DESALINATION

Joint test Times are gone when the pump selection was boiled down to the definition of the head, flow rate and material of construction. Nowadays high-capacity high-head pumps for desalination applications are a sophisticated piece of equipment always custom-tailored to the client requests. These pumps are a critical path component of the project schedule and the major contributor to the overall energy consumption of the plant.
Below is an overview of key points that may help you in deciding which pump is right for you, and may enhance the performance and reliability of your pump at no cost.

Pump efficiencies

Term "pump efficiency" unconditionally means only the HI (Hydraulic Institute) level A no-minus tolerance pump efficiency measured at the pump discharge nozzle.
Now it became obvious to all pump manufacturers that seawater desalination requires better efficiencies than those witnessed in the API pumps intended for the chemical industry or the power one.
Life-cycle cost analysis shows that 1% gain in the pump efficiency in the BOO project produces net revenue roughly equal half the pump price! Efficiencies prediction at the bidding stage is a crucial factor in winning the competition. I know of a case where the bidder was awarded the order for EPC project mainly because his/her efficiency estimate was only 2% better!
In predicting pump efficiencies the following points should be taken into account.

  1. Not all major pump manufacturers have enough expertise to engineer and manufacture high-efficiency pump.
  2. The pump manufacturers quote efficiencies that are 0.2 - 1.0%! (abs) less than the ones demonstrated during the performance tests. As a rule such pumps are slight modifications of some base design already having good operating records.
  3. The best efficiency point location is very difficult to predict. Event for the same batch of the pumps the dispersion of BEP may be on the level of 10%!
  4. Site efficiencies are 0.5 - 1.5% less then those demonstrated during the performance test at the manufacturer's test-bench. Main reasons are worse hydraulic conditions at the pump suction. Application of the stream stabilizer inserts may restore the pump efficiencies. It pays back quickly.

There are no other methods of improving efficiencies than the impeller hydraulic passage optimization and impeller surface polishing. Ceramic casting as a way of efficiency improvement is no longer used due to high costs (except for Flowserve applying ceramic casting to impellers). Coating is best avoided for high pressure pumps.
The best way to measure the pump efficiencies during the acceptance test is with the torque meter.
The efficiency degradation over time shall be taken into account when specifying the motor size.

Operation points for VSD-driven pumps

It is a standard practice now to define multiple operation points for variable speed pumps (SWRO and BWRO units) in the form given below.

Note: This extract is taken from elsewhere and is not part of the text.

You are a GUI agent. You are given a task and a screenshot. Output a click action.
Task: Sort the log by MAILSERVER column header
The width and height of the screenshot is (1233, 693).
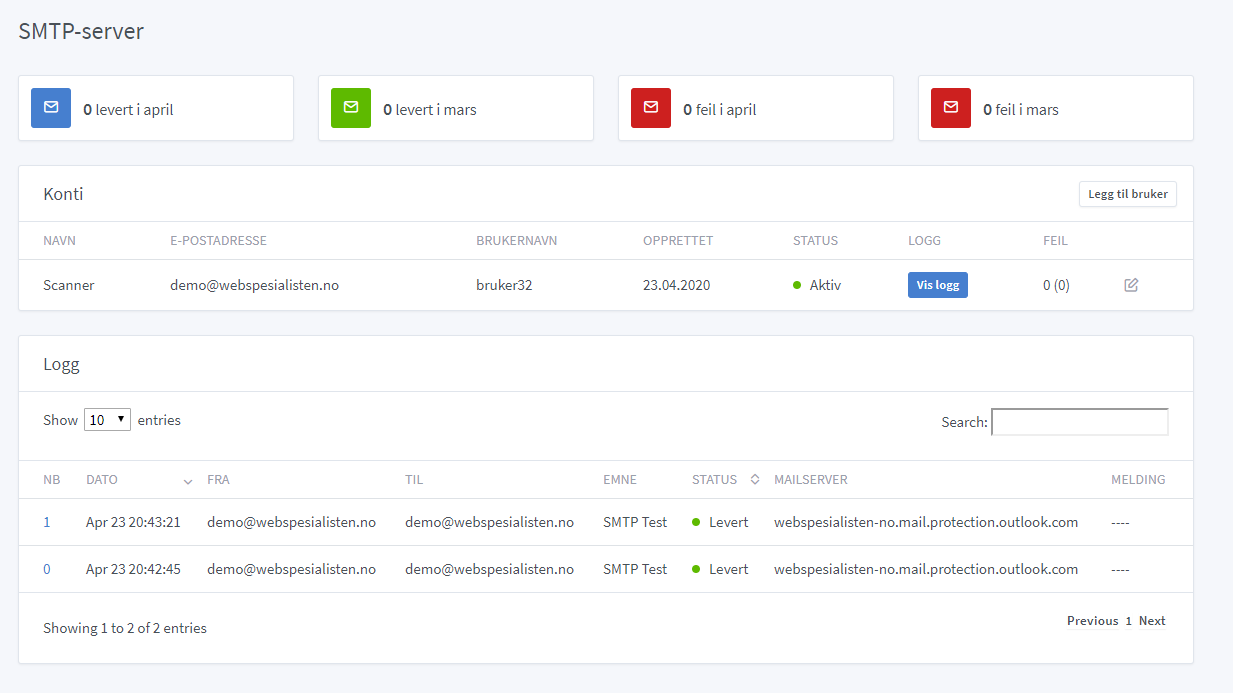[x=810, y=480]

Table 1 Pump operation point specification template

Point description 1(clean membranes, low salinity, high temperature) 2(low salinity) 3(high salinity) 4(fouled membranes, high salinity, low temperature)
Head, m
Flow rate, m3/h
Load duration,% 10 40 40 10
Point is used for Pump size selection Guaranteed performance Guaranteed performance Motor selection only

Table 1 should be accompanied by description of the BEP desirable location. It is not rare that the guaranteed performance is requested for more than 2-3 points.
Another typical example of the multiple operation points is the intake pumping station. Its design should include some procedure of intake and delivery piping cleaning and be always checked against piping clean and fouled conditions.
Given the operation points, load duration curve, performance curves, the seawater temperature variation, the pump average efficiency is defined by integrating the actual power consumption over the time of the year.
Any case of VSD-driven pump shall be thoroughly analyzed to justify the VSD application. The reason is that the VSD efficiency drops substantially at the partial loads; at 30 - 40% load the expected VSD efficiency may be as low as 88-90%. The partial-load combined VSD and AC motor efficiencies are best represented by the following table. It should be requested from the VSD manufacturer.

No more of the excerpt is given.